From Matthew Hoh, ex-State Department official, senior fellow at the Center for International Policy and the director of the “Afghanistan Study Group. Hoh has served with the U.S. Marine Corps in Iraq and on U.S. embassy teams in both Afghanistan and Iraq. He is interviewed by Amy Goodman on Democracy Now!

What I think this means for the United States is, this gives closure on 9/11. Ten years after that horrible event, we finally have some degree of closure. We’ve the bogeyman, if you will, who caused all this. So, I think this gives the American public closure on 9/11. And what that—what I hope that translates into is provides some backbone for members of Congress who do not want to engage on the war in Afghanistan. I think everybody should be asking themselves today in the United States, if Osama bin Laden was hiding in an upscale villa an hour or two drive north, northeast of Islamabad, then why did we put 50,000 troops in Afghanistan over the last two years? I think we have to have a real serious conversation on where our war on terror has taken this country, and I think we need to reflect on the real threat. As Josh just stated, Osama bin Laden was more of a figurehead or a spiritual leader than any kind of operational leader. And if we have—so we need to understand al-Qaeda as they exist, as some form of a syndicate that operates through individuals and small cells worldwide that won’t be affected by putting hundreds of thousands of foreign troops in Afghanistan, but is affected by good intelligence work, good police work, and good work by our Special Operations forces in conjunction with foreign governments. So I think this is a very good time for some real somber and rational reflection on the last 10 years.

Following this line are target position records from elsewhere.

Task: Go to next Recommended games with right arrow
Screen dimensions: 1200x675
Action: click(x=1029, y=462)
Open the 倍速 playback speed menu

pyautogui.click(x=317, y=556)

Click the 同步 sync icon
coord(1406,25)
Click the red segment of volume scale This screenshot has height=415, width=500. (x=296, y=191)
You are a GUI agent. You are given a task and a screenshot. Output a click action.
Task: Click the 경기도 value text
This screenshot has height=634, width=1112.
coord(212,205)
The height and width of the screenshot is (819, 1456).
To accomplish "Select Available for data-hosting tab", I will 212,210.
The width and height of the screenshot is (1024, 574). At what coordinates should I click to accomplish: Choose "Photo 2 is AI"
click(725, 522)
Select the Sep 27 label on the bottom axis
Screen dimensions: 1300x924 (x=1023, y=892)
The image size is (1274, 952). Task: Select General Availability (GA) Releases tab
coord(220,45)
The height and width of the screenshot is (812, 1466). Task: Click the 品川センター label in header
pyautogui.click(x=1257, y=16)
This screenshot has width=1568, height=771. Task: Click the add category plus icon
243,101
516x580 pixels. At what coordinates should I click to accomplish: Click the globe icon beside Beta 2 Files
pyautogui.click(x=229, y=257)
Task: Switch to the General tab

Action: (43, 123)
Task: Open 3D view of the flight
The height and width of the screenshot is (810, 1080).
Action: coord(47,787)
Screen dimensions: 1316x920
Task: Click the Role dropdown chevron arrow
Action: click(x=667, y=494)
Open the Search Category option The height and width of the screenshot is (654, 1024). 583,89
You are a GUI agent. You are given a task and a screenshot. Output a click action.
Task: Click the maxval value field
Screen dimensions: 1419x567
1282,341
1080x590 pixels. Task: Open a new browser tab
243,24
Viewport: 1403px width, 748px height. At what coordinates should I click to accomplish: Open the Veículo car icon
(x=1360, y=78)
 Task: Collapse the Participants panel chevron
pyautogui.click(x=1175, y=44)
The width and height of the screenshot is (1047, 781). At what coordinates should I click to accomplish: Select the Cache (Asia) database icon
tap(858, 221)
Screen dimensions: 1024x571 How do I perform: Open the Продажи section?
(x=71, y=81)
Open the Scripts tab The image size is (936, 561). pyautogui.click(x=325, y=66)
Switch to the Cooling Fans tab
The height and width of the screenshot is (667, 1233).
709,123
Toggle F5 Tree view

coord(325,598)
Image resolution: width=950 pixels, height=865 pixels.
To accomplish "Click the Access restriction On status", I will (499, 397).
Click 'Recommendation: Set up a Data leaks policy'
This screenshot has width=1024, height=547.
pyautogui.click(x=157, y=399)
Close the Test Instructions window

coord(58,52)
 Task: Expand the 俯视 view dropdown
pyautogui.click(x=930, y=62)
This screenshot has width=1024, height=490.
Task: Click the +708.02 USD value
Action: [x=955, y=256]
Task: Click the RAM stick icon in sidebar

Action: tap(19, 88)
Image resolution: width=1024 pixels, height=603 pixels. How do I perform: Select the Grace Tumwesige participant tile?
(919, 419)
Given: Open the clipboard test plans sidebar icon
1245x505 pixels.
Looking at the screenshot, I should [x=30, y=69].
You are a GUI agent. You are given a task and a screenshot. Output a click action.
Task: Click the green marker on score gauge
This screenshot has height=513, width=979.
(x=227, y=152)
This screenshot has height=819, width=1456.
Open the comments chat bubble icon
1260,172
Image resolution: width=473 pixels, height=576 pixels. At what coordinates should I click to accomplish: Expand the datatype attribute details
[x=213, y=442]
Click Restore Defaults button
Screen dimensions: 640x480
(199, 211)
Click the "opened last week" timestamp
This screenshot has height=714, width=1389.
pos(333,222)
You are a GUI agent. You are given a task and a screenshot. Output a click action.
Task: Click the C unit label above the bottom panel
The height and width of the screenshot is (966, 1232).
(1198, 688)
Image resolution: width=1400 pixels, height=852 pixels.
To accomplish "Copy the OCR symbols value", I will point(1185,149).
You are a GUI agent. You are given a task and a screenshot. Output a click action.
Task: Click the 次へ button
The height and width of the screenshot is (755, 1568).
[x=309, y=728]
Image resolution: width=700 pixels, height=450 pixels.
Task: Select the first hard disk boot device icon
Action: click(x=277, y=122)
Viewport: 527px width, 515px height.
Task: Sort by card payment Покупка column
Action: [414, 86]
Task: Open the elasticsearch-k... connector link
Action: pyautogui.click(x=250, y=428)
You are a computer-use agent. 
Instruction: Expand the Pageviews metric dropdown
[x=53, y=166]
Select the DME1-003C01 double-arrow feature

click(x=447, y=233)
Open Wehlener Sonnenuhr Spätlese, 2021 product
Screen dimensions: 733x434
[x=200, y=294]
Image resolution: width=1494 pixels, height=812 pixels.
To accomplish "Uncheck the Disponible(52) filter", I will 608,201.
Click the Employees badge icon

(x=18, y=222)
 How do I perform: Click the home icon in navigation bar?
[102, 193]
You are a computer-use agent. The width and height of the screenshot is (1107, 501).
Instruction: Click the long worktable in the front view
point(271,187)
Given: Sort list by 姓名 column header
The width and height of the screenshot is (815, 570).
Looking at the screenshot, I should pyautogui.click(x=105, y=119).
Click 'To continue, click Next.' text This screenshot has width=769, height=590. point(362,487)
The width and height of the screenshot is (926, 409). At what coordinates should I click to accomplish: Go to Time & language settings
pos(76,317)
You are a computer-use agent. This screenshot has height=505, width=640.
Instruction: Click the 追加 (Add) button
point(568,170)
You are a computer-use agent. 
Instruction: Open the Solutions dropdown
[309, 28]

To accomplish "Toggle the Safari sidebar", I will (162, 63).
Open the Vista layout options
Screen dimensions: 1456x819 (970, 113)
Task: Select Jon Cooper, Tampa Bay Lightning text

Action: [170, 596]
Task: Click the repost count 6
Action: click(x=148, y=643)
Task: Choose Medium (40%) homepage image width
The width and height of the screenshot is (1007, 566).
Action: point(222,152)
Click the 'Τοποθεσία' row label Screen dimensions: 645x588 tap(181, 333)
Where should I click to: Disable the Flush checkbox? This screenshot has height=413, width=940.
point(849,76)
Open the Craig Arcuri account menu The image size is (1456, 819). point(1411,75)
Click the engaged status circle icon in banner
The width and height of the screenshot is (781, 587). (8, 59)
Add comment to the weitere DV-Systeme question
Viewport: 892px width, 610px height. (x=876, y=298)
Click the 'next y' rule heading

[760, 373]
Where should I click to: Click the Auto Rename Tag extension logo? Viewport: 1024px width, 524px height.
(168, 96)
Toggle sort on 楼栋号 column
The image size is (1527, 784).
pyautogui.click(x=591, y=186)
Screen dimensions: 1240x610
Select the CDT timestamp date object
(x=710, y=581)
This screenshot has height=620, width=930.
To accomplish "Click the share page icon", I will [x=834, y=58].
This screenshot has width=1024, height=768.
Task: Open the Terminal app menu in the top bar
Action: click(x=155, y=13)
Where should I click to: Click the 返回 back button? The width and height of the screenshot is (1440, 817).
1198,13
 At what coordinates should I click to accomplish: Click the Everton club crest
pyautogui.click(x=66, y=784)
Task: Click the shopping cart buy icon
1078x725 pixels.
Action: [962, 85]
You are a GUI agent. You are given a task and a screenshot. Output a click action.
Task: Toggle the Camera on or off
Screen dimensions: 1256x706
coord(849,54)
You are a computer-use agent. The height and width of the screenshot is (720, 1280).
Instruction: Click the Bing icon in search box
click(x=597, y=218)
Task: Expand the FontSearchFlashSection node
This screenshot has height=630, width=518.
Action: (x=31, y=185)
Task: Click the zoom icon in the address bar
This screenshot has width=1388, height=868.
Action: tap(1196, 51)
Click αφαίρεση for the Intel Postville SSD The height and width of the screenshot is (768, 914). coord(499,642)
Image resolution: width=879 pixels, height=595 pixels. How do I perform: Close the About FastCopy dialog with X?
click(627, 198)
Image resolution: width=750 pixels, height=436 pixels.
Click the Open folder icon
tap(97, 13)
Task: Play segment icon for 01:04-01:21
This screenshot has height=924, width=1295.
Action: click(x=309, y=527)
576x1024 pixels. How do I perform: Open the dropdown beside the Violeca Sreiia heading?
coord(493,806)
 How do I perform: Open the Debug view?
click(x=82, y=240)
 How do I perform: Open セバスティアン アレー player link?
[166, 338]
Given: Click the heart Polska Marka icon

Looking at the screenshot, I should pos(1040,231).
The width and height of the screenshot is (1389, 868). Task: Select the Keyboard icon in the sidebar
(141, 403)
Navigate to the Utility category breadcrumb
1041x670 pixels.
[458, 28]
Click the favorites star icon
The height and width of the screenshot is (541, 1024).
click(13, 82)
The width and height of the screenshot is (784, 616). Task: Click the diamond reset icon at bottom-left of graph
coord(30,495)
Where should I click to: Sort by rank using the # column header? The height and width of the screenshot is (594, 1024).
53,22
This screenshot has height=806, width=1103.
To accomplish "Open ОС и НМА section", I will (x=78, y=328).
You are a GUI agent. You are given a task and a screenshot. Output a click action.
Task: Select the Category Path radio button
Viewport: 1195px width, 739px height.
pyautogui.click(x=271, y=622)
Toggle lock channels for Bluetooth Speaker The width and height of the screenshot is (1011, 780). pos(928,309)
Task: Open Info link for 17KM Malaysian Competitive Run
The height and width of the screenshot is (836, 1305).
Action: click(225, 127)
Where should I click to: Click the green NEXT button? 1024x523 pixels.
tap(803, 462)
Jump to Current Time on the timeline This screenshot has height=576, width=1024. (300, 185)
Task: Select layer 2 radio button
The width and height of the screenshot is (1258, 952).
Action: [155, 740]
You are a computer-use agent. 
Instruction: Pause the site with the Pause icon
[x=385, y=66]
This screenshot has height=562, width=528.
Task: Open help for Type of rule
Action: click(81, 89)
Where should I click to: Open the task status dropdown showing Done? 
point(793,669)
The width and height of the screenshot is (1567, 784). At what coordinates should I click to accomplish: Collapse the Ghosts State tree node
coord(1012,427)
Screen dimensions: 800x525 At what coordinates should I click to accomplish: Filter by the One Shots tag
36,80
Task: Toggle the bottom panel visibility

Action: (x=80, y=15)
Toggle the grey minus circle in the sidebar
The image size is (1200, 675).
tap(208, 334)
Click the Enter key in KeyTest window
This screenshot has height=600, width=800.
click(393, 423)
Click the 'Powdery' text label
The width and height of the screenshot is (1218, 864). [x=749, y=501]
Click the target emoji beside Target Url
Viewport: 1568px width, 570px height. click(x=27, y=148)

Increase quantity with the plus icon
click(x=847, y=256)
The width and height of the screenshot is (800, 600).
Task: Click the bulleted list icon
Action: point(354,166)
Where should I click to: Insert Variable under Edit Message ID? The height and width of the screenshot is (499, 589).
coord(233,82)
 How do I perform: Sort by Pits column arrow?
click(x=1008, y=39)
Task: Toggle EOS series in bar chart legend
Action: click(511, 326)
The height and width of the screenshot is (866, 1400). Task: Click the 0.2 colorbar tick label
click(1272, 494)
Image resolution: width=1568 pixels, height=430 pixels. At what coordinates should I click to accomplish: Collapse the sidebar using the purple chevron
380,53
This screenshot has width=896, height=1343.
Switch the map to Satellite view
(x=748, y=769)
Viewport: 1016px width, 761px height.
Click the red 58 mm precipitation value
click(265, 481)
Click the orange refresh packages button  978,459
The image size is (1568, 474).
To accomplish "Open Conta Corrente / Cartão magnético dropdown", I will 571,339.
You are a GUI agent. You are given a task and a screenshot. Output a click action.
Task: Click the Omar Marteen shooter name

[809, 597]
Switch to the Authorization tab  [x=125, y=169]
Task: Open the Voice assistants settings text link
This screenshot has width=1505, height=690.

From Tom Hayden, author, activist, and contributor to the Nation magazine. Hayden has played an active role in American politics and history for over three decades, beginning with the student, civil rights and antiwar movements of the 1960s. The following excerpt is from the Nation:

If bin Laden is gone, and his network heavily damaged, what is left of the terrorist threat to our national security that justifies so many trillions of dollars and costs in thousands of lives? Because of a fabricated fear of bin Laden, we invaded Iraq. The invasion of Afghanistan was to deny sanctuaries to bin Laden and Al Qaeda. In response, Al Qaeda moved into Pakistan, where bin Laden was killed tonight. So why are the Taliban in Afghanistan a threat to the security of the United States with bin Laden gone? Surely there are terrorist cells with lethal capacity scattered around the world, surely there might be revenge attacks, but there is hardly a centralized conspiratorial threat that justifies the deployment of hundreds of thousands of American troops.

Now we shall learn whether there is another agenda that keeps 150,000 American troops in Afghanistan and Iraq.